Problem to work on
Lines that include the string "agent" are the ones to copy from the entries below.

--- START ---

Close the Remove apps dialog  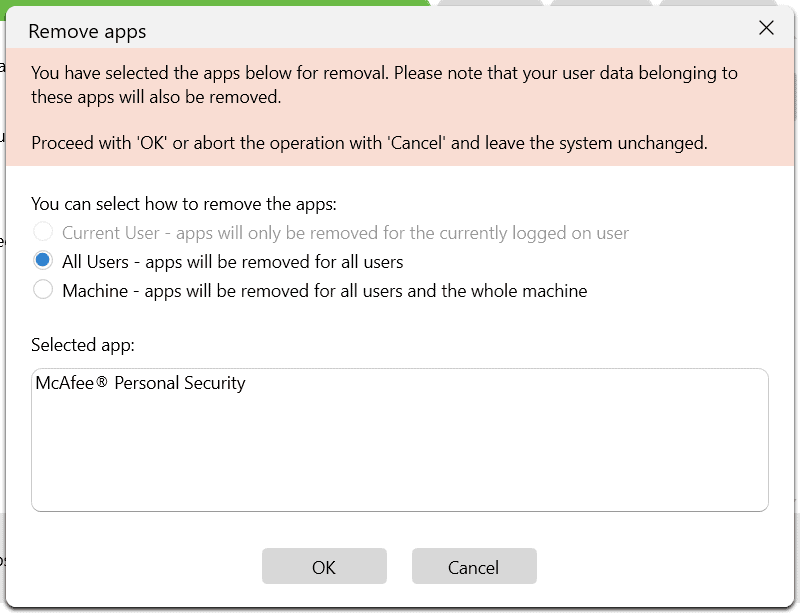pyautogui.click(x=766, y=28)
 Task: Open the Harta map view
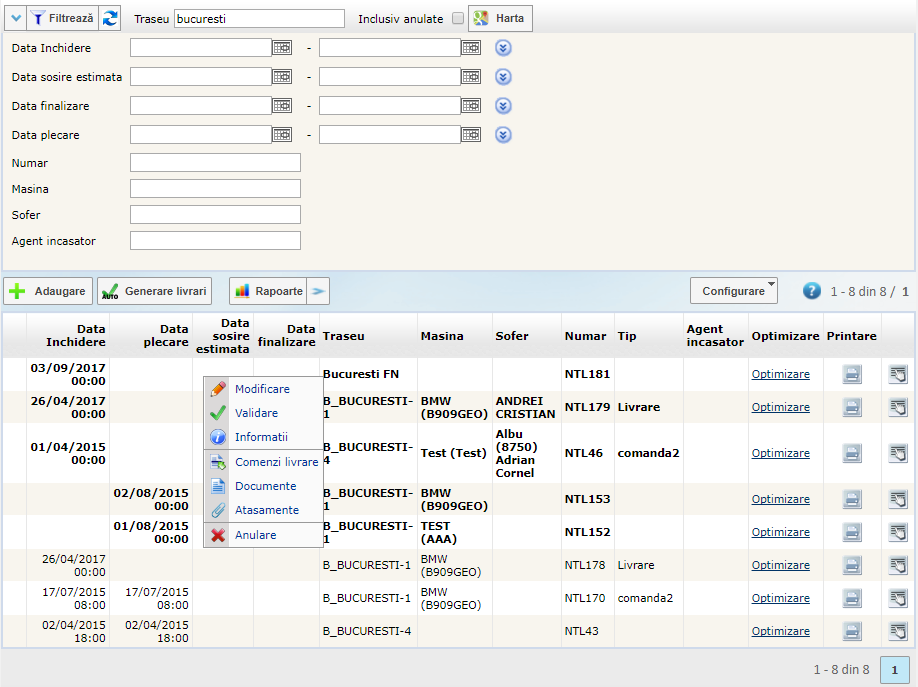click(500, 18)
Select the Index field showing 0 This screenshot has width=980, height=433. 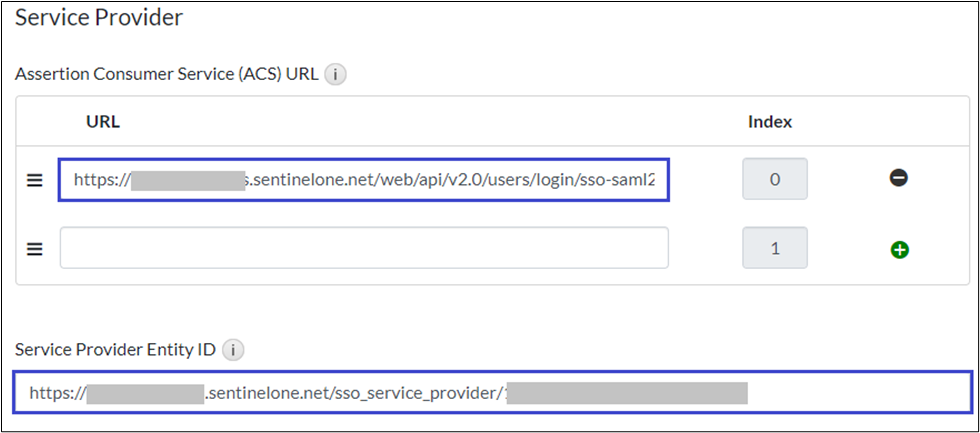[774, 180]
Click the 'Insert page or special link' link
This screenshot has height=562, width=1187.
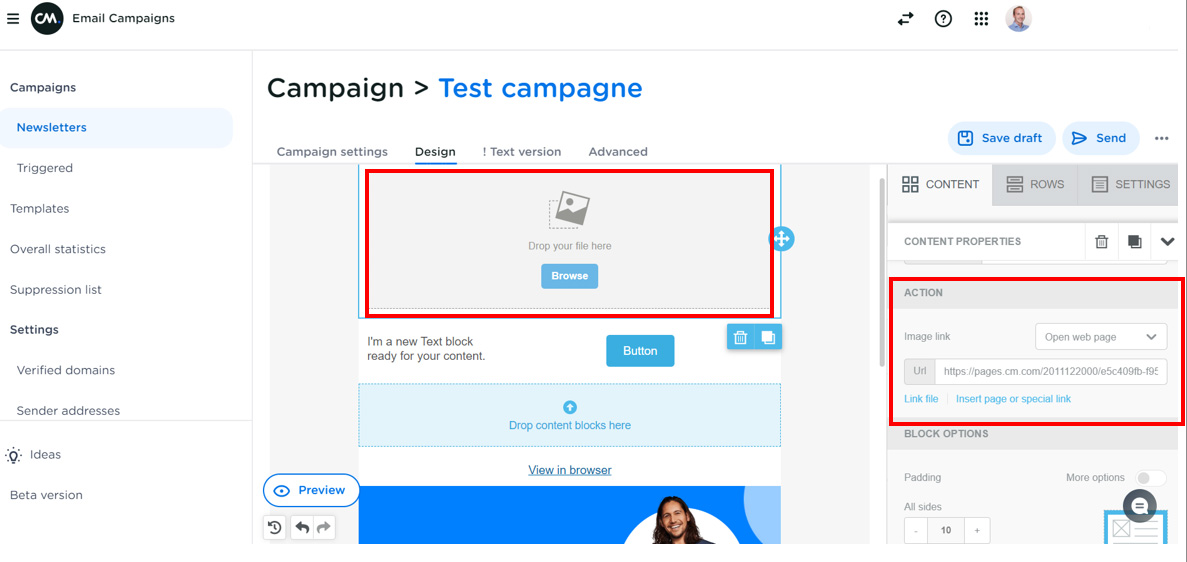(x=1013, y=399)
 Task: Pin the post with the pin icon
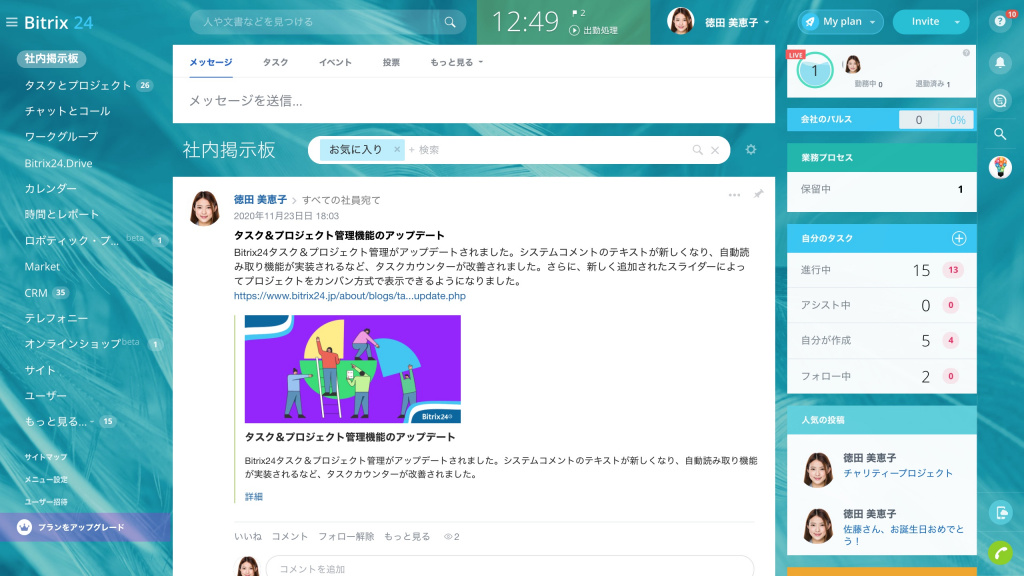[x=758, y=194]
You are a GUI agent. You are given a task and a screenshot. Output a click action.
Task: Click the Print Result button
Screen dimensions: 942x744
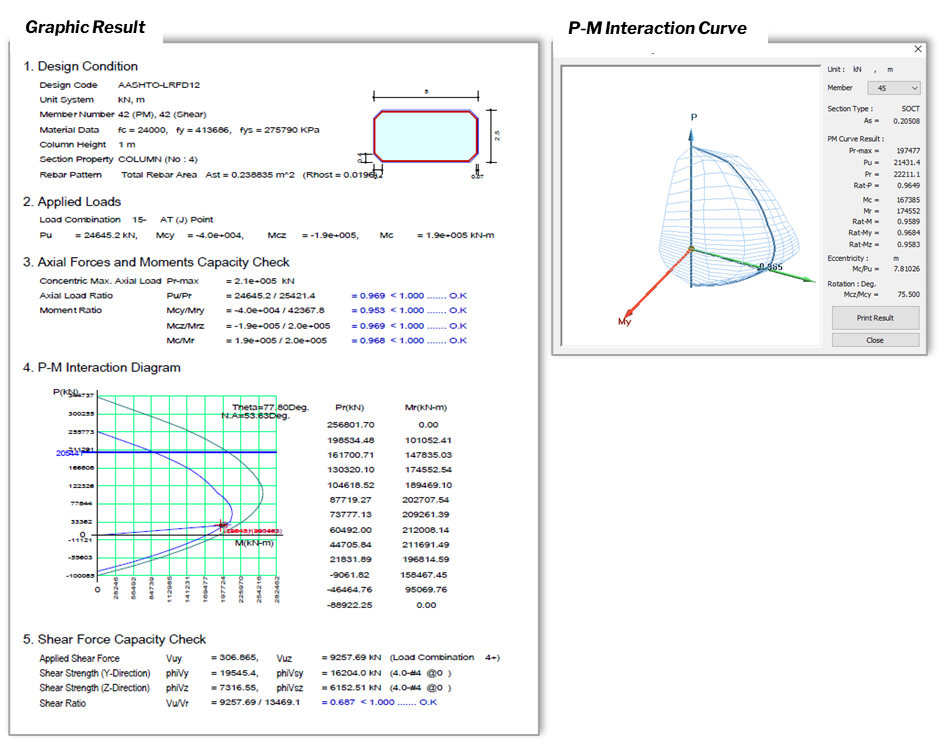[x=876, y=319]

--- END ---
--- START ---

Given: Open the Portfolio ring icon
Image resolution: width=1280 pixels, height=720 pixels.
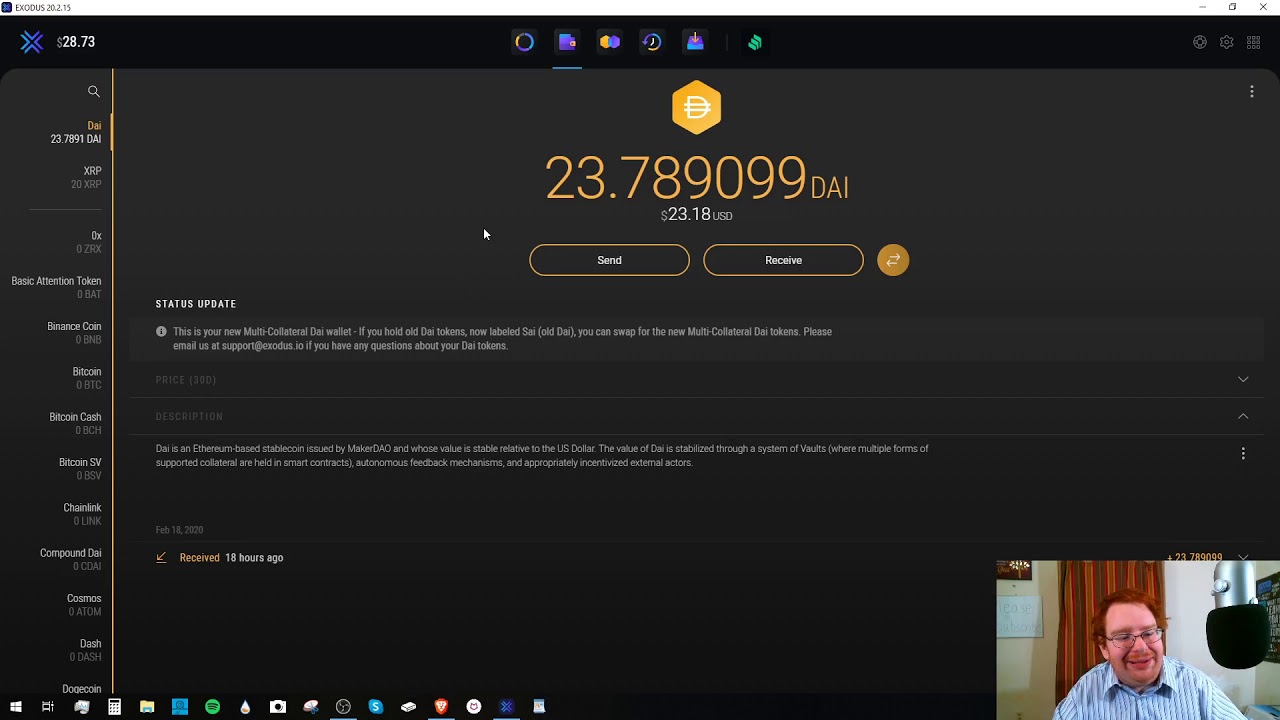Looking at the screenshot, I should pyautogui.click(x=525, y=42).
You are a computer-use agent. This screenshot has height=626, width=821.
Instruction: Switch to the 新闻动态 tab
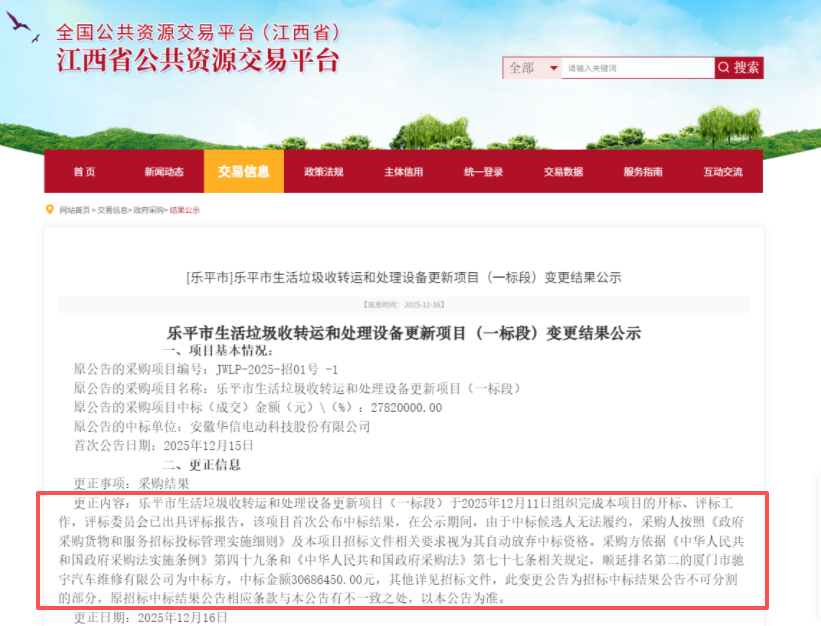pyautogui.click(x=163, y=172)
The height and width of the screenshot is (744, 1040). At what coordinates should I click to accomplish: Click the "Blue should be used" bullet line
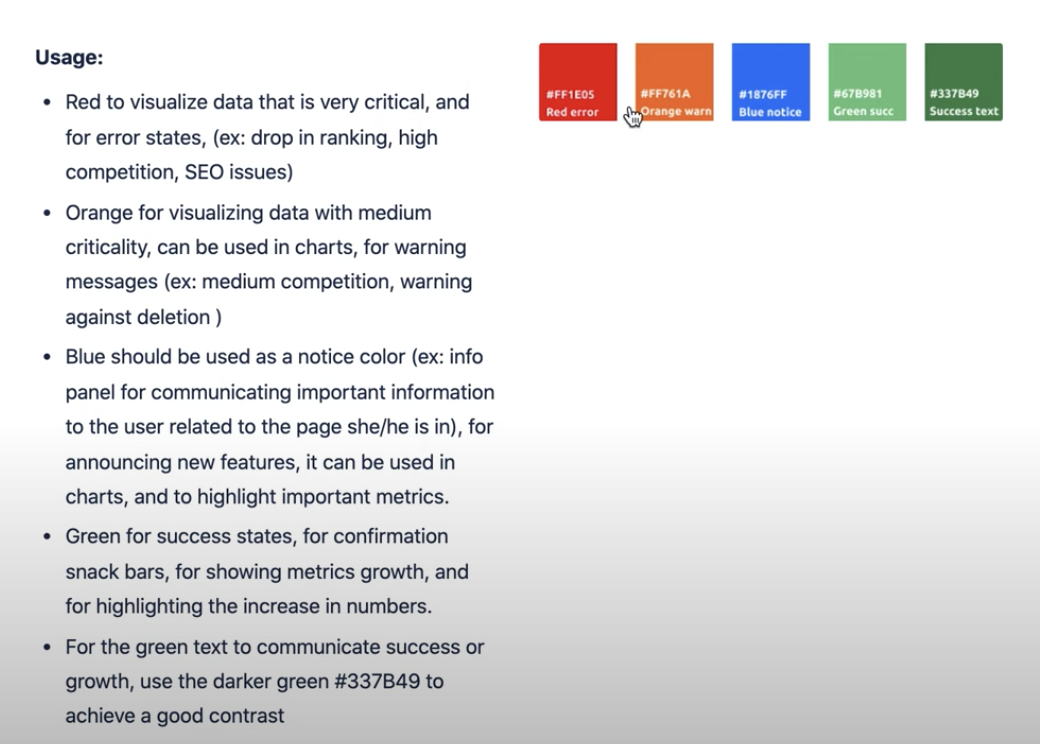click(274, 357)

--- END ---

Output for this task
You are a GUI agent. You are given a task and a screenshot. Output a click action.
You are a computer-use agent. This screenshot has height=626, width=821.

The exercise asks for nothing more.